There is an irony in this. Thanks to AI slop, our online lives are now actually full of friction, under the guise of being frictionless. ChatGPT lies all the time if you ask it questions. Videos can’t be believed as real. Do you know if anything is true anymore? Do you trust anything? Are you having fun?
While I said AI was devoid of humanity, that’s not entirely true. It’s tempting to paint the technology as some powerful, preternatural force, but there are people behind all of this. There are the proletarian clickbait farmers asking chatbots to craft fake Peyton Manning stories, and there are the far more nefarious Silicon Valley executives lobbying the government for fewer AI guardrails.
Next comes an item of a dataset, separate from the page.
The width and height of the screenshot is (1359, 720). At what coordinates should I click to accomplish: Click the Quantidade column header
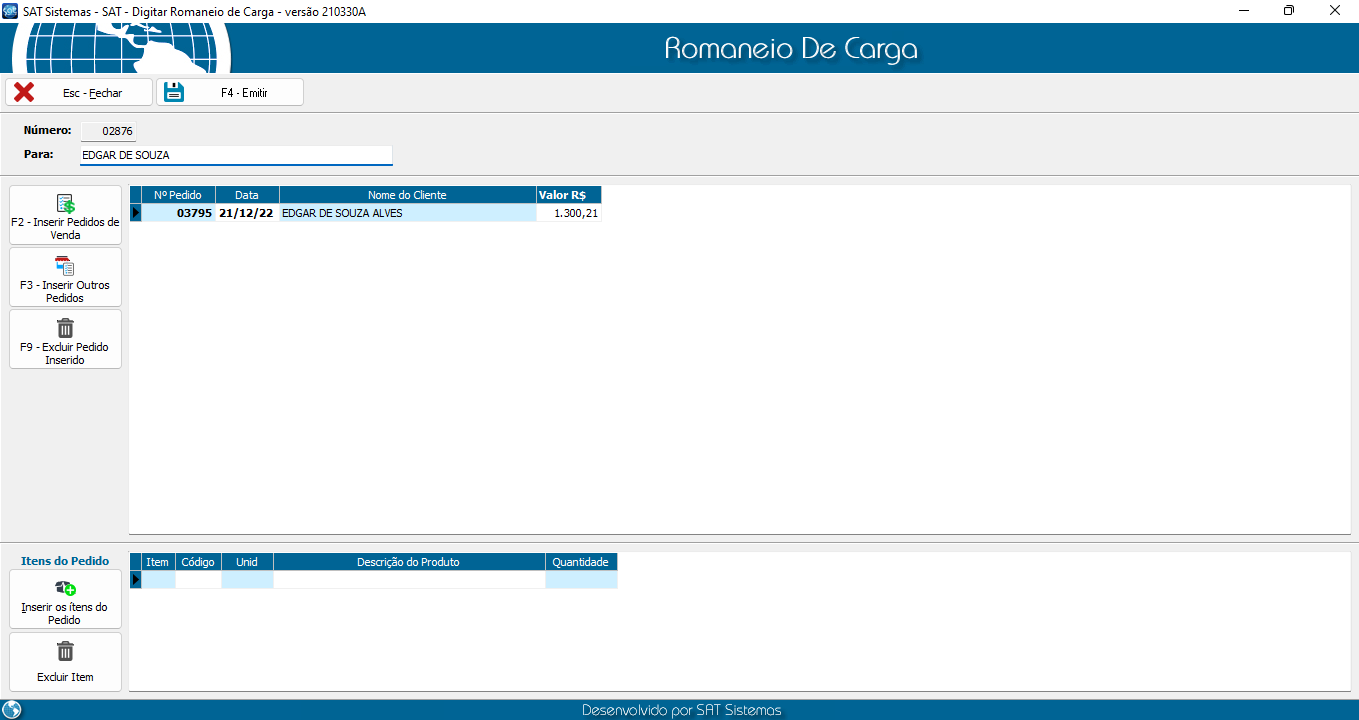click(x=580, y=562)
But many of us don’t actually want the sleek, optimized, empty lives that are being shoved down our throats; we do not want AI to take our jobs, star in our movies, or sing our songs. If AI slop turns a profit, it is because we tolerate it. If we think AI can replace consciousness, it’s because we’ve failed to realize the breadth and strangeness of our own humanity. Big business wants that—and is trying to make slop the default way we live life. It doesn’t have to be. The best way to beat the slop is systemic change, regulatory overhaul. But the second best way is by rebelling against it in our everyday lives. That means sustained, active engagement with non-slop—real people, challenging art, new ideas—in the real world and online. In 2025, we hit a turning point: keep accepting the slop, or we risk becoming slop ourselves.